### Exercise aim
Please print the entries below exactly, from the line with "Task: Click green status dot for port 5173" through the line with "Select the Find", including both of those lines and leaving out all others.
==== Entries shown ====
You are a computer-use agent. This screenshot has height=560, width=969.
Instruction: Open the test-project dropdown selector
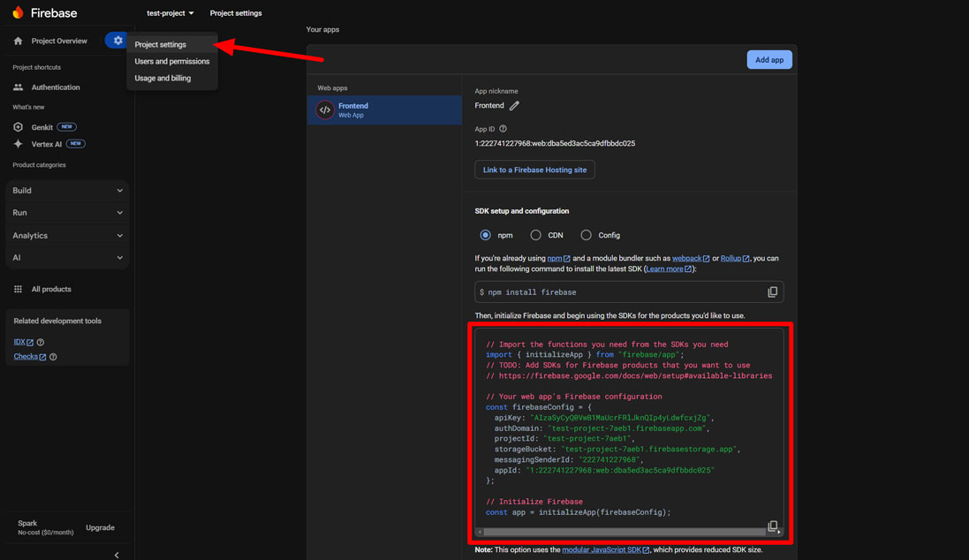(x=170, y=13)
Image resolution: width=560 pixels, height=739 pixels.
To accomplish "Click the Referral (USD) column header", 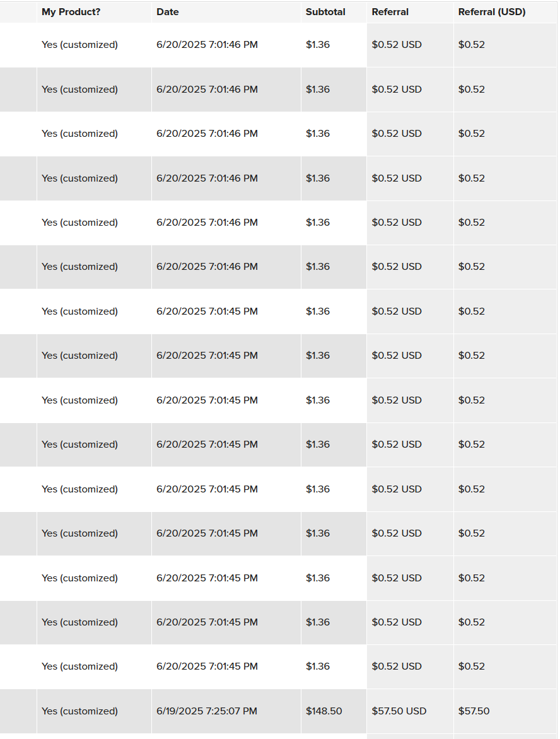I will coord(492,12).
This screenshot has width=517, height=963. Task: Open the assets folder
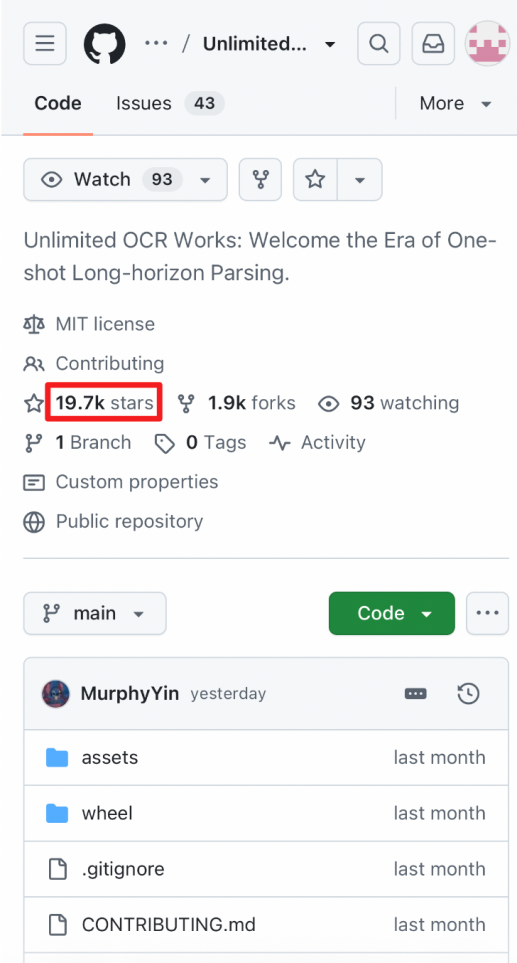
====
==== Entries shown ====
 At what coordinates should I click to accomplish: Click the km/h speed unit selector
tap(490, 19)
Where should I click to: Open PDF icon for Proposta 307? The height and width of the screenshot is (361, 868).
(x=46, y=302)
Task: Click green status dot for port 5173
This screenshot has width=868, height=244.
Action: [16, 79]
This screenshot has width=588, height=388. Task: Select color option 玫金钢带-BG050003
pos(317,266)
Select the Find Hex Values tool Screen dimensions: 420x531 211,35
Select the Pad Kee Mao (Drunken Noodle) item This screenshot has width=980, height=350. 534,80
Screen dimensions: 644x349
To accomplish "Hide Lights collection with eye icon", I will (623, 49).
====
==== Entries shown ====
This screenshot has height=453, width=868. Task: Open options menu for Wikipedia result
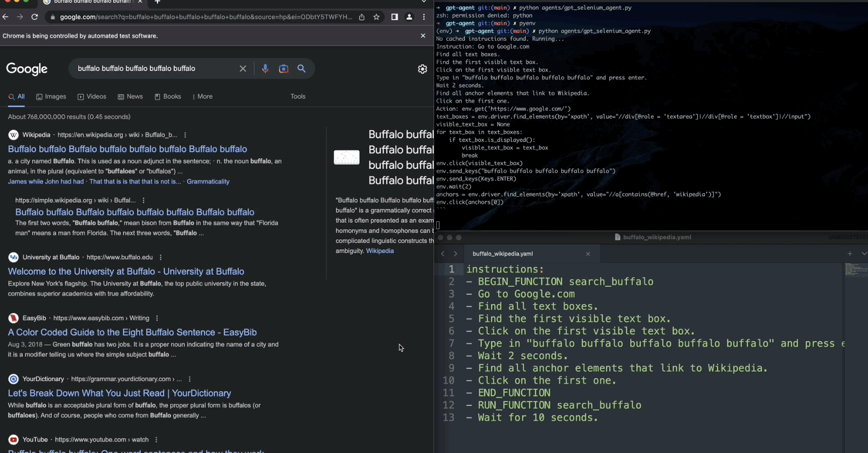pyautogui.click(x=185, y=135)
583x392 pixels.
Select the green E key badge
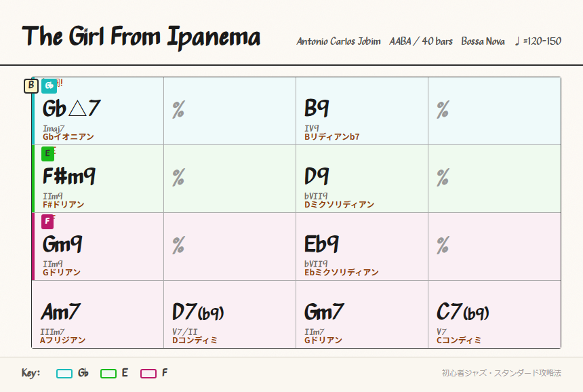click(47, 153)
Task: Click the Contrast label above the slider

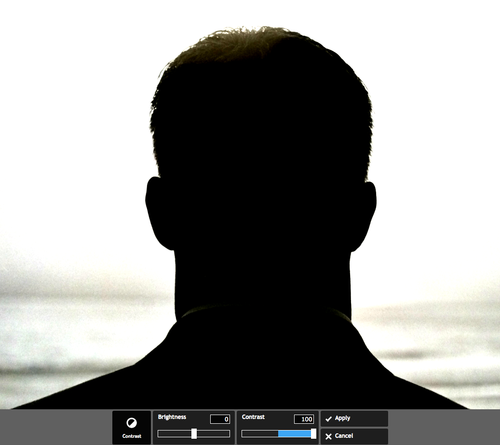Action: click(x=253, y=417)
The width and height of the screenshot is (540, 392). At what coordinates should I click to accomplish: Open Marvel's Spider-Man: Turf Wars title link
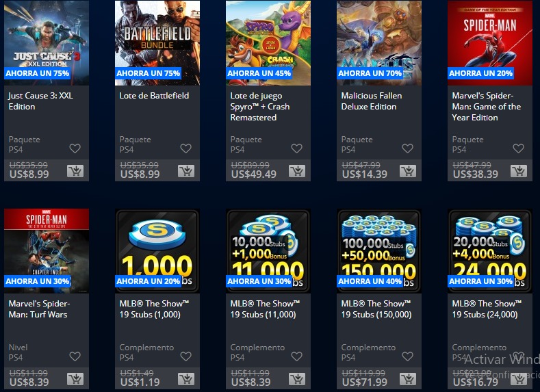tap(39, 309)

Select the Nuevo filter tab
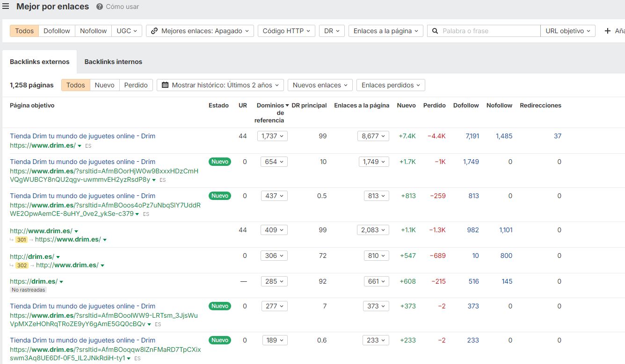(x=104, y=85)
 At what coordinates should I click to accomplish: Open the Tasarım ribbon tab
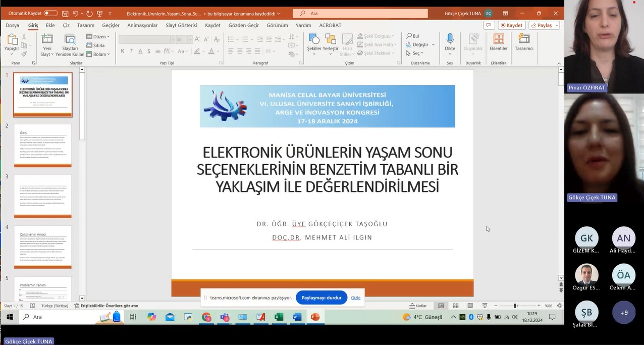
====
### Solution for this exercise
Task: Click green status dot for port 5173
This screenshot has width=868, height=244.
Action: [16, 79]
This screenshot has width=588, height=388. Task: Select color option 玫金钢带-BG050003
pos(317,266)
Select the Find Hex Values tool Screen dimensions: 420x531 211,35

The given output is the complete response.